SUCCESSORS AND ASSIGNMENT
5.1. Successors. The Company shall require any successor (whether pursuant to a Change in Control transaction, direct or indirect, by purchase, merger, consolidation, or otherwise) to all or substantially all of the business and/or assets of the Company to expressly assume and agree to perform the Company’s obligations under this Agreement, in the same manner and to the same extent that the Company would be required to perform them if no such succession had taken place. Failure of the Company to obtain such assumption and agreement prior to the effectiveness of any such succession shall constitute a material breach of the Agreement and shall entitle the Executive to terminate the Executive’s employment with Good Reason immediately prior to or at any time after such succession. Any successor to the Company shall be deemed to be the Company for all purposes of this Agreement.
5.2. Assignment by Executive. This Agreement shall inure to the benefit of and be enforceable by the Executive’s executor and/or administrators, heirs, devisees, and legatees. If the Executive should die while any amount would be payable to Executive hereunder had the Executive continued to live, all such amounts, unless otherwise provided herein, shall be paid in accordance with the terms of this Agreement to the Executive’s estate. Executive’s rights hereunder shall not otherwise be assignable.

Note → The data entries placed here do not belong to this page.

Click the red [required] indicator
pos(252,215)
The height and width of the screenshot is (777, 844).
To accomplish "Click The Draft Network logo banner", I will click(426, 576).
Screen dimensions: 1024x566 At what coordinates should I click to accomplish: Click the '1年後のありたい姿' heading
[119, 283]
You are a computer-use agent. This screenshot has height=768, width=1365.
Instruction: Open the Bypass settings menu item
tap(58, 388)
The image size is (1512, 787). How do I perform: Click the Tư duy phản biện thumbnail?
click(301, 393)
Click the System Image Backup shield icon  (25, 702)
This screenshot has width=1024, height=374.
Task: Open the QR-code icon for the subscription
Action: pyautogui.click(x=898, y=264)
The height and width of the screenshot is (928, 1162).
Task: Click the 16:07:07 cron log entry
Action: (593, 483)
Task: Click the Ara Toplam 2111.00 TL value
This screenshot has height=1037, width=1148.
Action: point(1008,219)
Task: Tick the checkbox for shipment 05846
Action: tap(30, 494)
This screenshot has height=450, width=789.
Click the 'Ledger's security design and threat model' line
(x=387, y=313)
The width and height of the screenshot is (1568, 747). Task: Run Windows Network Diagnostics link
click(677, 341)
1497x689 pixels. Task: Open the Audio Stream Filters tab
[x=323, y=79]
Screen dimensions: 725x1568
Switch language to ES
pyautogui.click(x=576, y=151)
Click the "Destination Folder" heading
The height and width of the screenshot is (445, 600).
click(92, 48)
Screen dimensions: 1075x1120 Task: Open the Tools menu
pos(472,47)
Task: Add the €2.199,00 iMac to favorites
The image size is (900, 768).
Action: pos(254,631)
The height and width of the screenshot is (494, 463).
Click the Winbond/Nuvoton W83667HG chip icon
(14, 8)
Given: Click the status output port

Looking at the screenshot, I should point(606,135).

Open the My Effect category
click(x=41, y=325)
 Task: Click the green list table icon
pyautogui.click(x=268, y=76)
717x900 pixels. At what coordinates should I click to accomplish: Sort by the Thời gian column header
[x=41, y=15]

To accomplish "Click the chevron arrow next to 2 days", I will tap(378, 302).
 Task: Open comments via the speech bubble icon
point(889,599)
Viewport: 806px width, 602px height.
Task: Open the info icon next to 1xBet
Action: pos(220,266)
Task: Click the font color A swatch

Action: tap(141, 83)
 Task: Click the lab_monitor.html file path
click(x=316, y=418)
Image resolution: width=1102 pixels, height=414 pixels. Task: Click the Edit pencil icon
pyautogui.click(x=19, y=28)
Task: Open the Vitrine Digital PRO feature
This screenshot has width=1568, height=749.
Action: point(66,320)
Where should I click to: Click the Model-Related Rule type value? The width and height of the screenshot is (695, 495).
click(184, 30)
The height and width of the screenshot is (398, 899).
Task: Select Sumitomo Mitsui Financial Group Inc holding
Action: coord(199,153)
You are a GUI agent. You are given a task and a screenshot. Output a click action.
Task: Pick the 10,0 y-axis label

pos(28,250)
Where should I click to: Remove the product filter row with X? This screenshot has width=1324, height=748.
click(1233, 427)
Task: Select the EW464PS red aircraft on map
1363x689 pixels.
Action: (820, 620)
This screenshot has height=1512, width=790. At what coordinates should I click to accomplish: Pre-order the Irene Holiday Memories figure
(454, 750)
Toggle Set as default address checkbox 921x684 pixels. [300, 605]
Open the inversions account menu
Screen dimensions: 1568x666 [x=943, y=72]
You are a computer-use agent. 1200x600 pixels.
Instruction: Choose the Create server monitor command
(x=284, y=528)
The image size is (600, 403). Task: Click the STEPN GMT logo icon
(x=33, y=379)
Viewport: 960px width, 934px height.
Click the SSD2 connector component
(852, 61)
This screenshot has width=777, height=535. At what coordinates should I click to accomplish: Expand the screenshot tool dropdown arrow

NON-SOLICITATION; TRADE SECRETS
Without the prior written consent of the Company, Executive agrees hereby not to disclose or use, directly or indirectly (except as may be required for the performance of duties assigned by the Company or one of its subsidiaries or as may be required by a court of competent jurisdiction), any trade secret or other confidential information pertaining to the conduct of the Company’s business, unless and until such trade secret or confidential information is in the public domain. The Company’s business, as that term is used herein, includes, but is not limited to, the Company’s and any of its subsidiaries’ records, processes, methods, data, reports, information, documents, equipment, training manuals, customer lists and business secrets. Executive further agrees that, during the twenty-four (24) month period following a Qualifying Termination, Executive shall not initiate contact with employees of the Company or any of its subsidiaries for employment outside the Company or one of its subsidiaries, including those employees who were employed by the Company or one of its subsidiaries up to and including the date of the Qualifying Termination; provided, however, that nothing contained herein shall prevent Executive from responding to contacts initiated by such employees. Except as may be compelled by a court of competent jurisdiction or as may otherwise be required by law, Executive shall take no action (including without limitation the making of any oral or written statement) which action damages the reputation of the Company or any of its subsidiaries.
7.1. Contractual Rights to Benefits. Except as expressly stated herein, nothing herein contained shall require or be deemed to require the Company to segregate, earmark, or otherwise set aside any funds or other assets, in trust or otherwise, to provide for any payments to be made or required hereunder; provided, however, that the Company may segregate, earmark, or otherwise set aside any funds or other assets, in trust or otherwise as it deems appropriate.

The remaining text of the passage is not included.